Mattias Mehl, a psychology professor at the University of Arizona, thinks that it would be more appropriate to call it “physical distancing” instead of “social distancing” as social interaction, although indirectly, is quite important for introverts and extroverts in such times.
Even though it is true that introverts may be more accustomed to spending more time alone and be comfortable this way, both introverts and extroverts require human interactions for their own health.
Mehl said that “introverts, on average, actually have less social interaction while extroverts have more interaction, on average.” “In this sense, social distancing brings about more challenges for extroverts, because it becomes much harder for them to have the high number of social interactions that they typically have.

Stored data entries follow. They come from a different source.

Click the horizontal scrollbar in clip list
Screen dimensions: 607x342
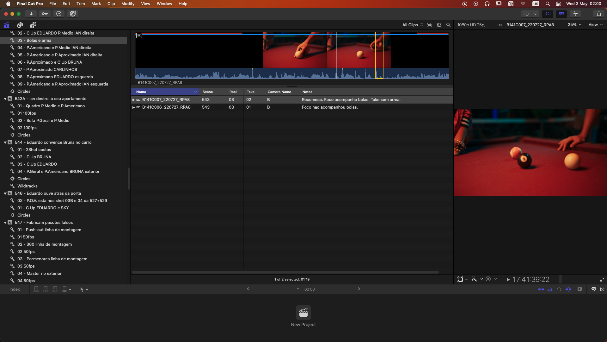coord(285,272)
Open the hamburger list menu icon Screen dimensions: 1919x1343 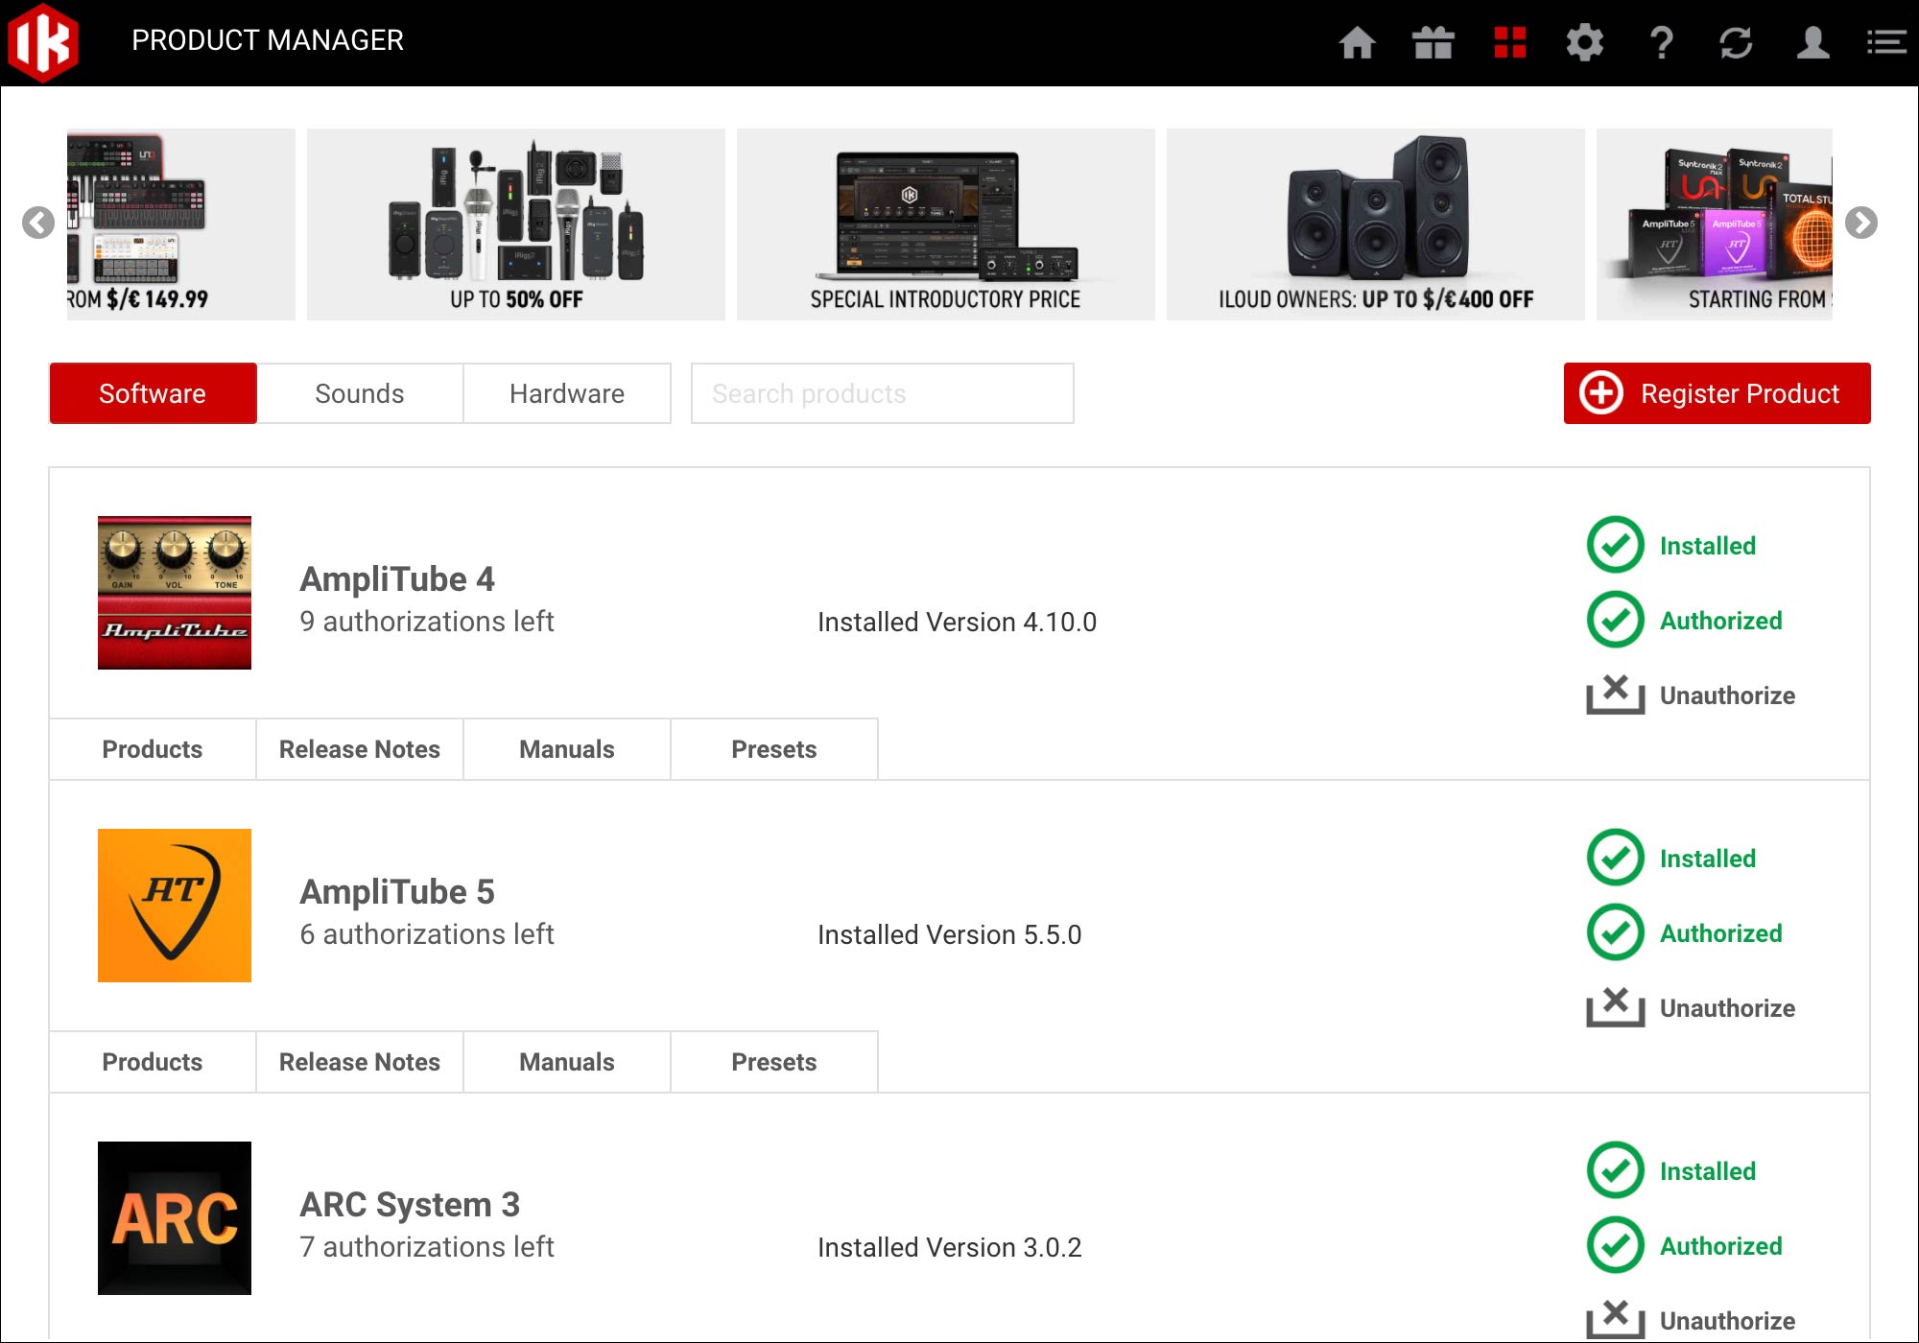1885,43
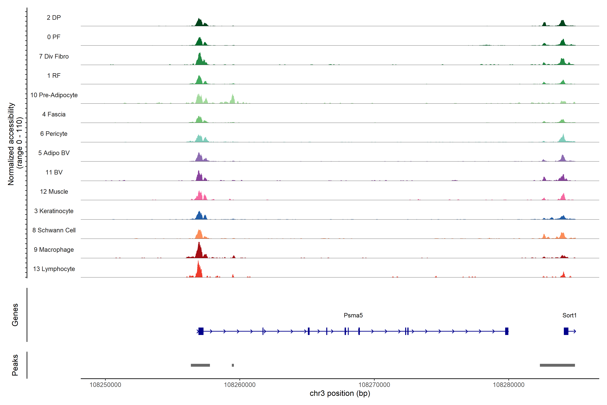Click the large first exon of Psma5
Viewport: 607px width, 405px height.
click(x=201, y=331)
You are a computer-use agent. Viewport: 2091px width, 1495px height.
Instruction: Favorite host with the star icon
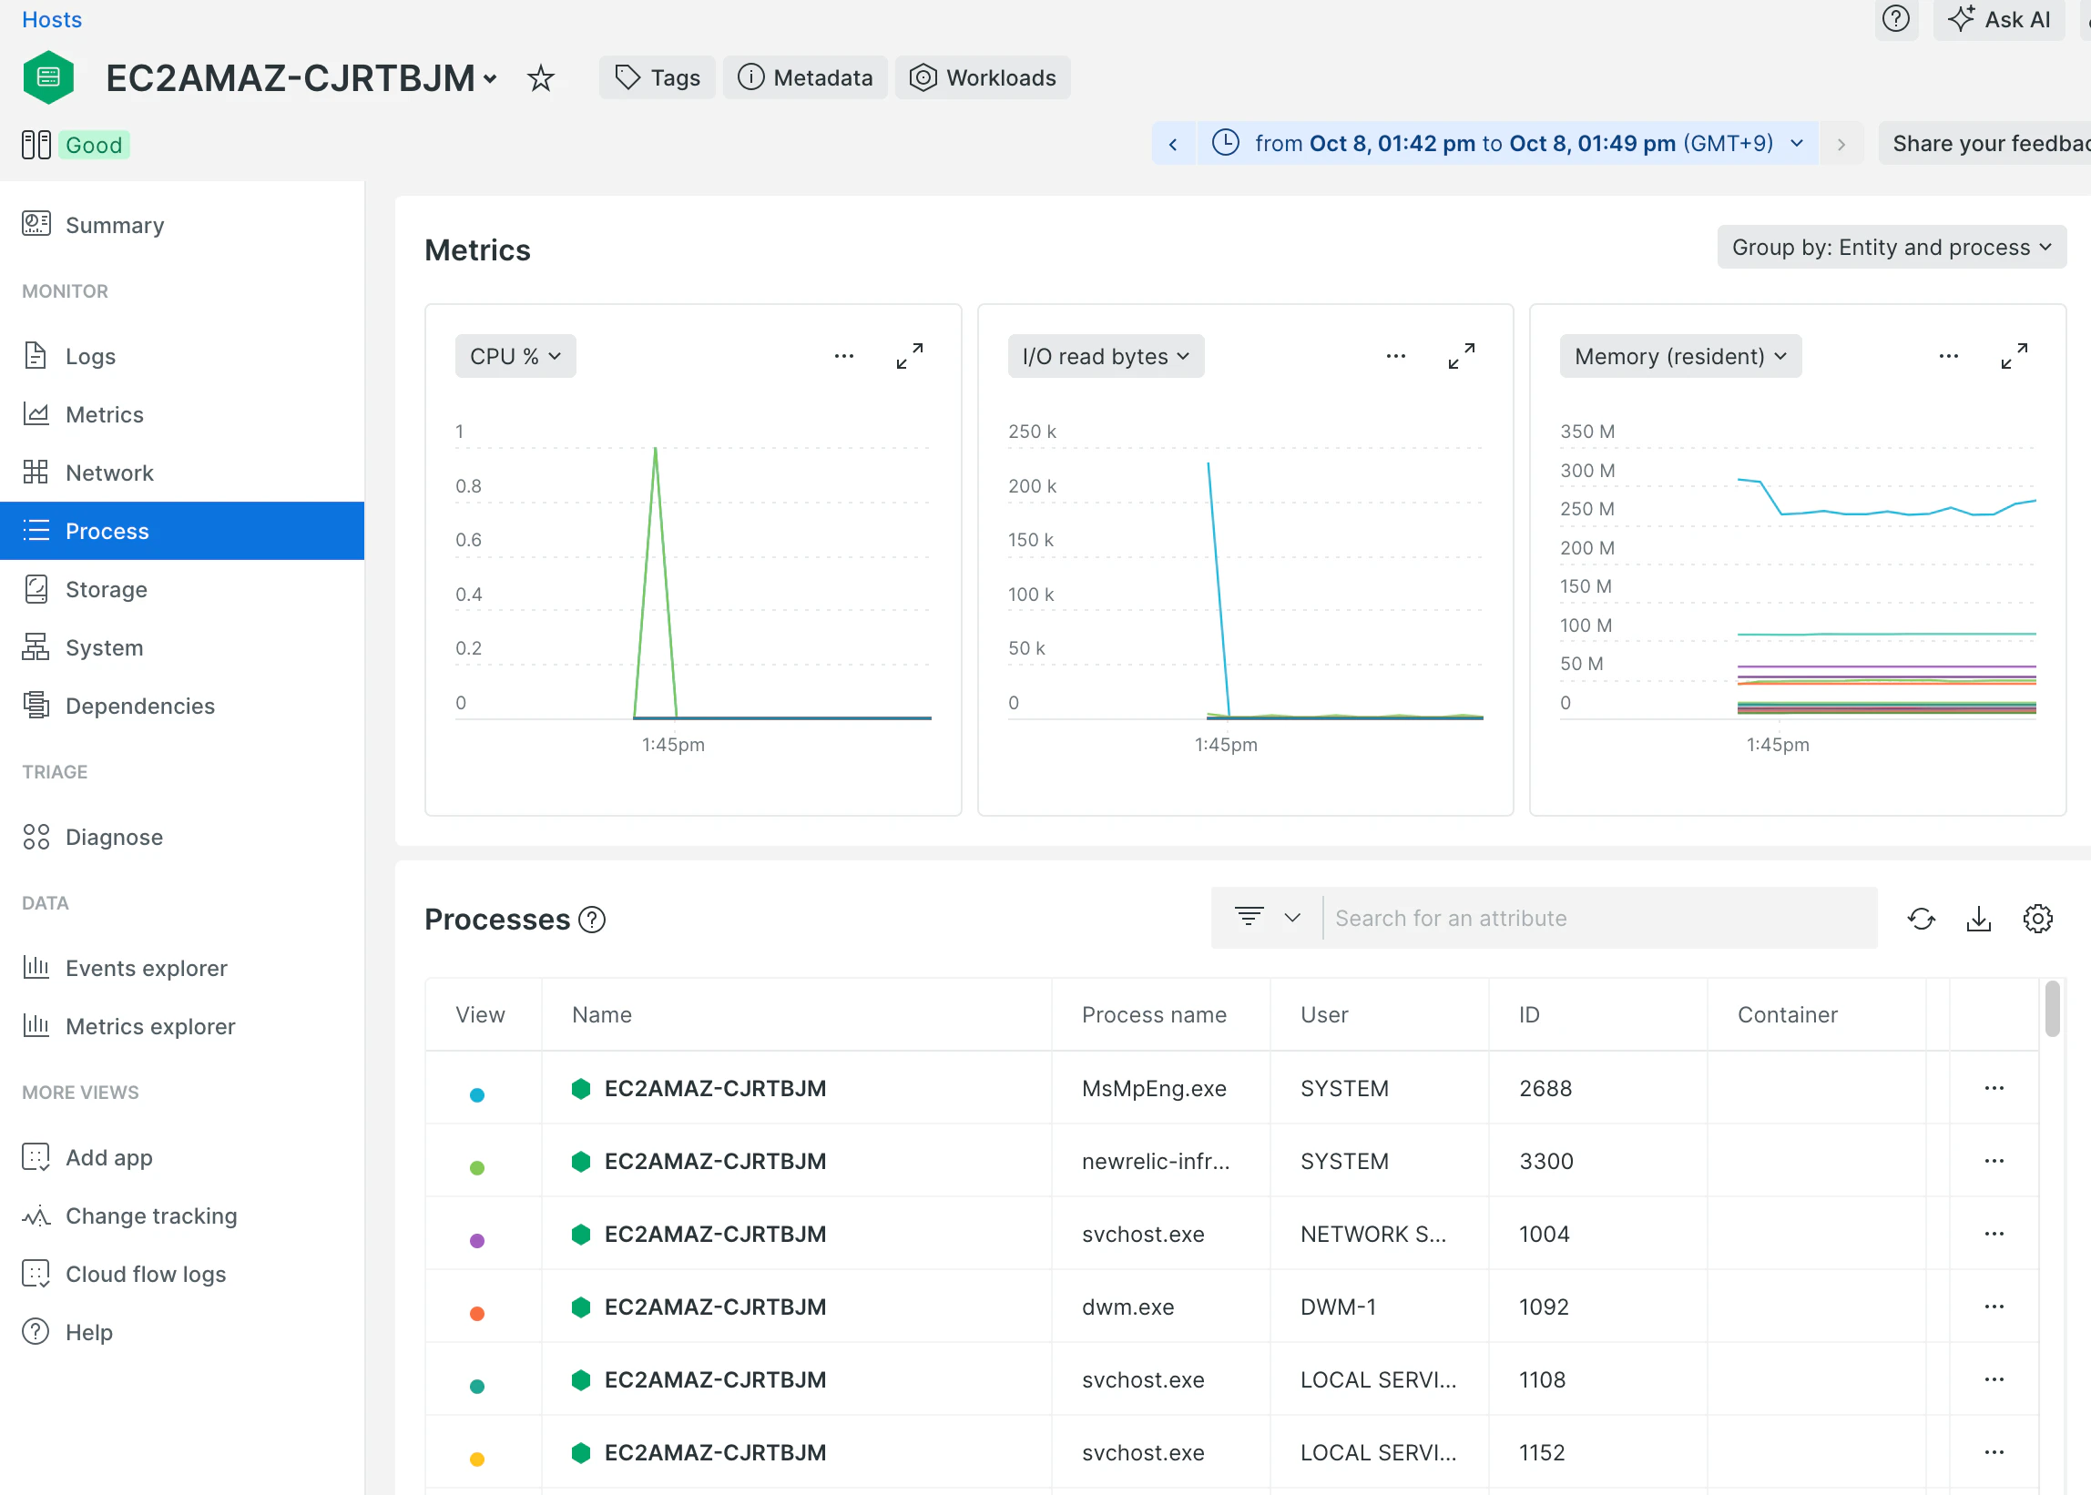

However, it is not a situation for introverts that could be called “as usual” under any circumstances.”
“Based on scientific data, we find that extroversion is significantly correlated with receiving more social support and we believe that it is easier for extroverts to have access to others by saying that they are in need of help and support,” said Mehl. “When considered from this perspective, extroverts may have an advantage in social distancing. In my opinion, reaching others and asking for help and support are quite important, and that’s why it could be more difficult for introverts.”
Previous studies of Mehl showed how important human interactions are for health, regardless of whether a person is an introvert or extrovert.
Mehl said that social interaction is particularly important in stressful times like the one we are going through now.
“Unfortunately, we may have decided to call it “social distancing”, yet what matters is physical distancing, not social isolation,” says Mehl. In times like these, it is absolutely important to have and seek for social interactions, not being physically close to others.
“There are many news articles and debates on how social media and messaging cause us to become distant from each other and how they directly channel us to loneliness. I am not saying that this is absolutely wrong, but social media is currently an unavoidable tool used for having interactions. Therefore, at this moment, I believe there is a huge potential for reconsidering what social media does. Sometimes, we think that this is the curse of the society, yet in times like this, this is a blessing for the society, to say the least,” says Mehl.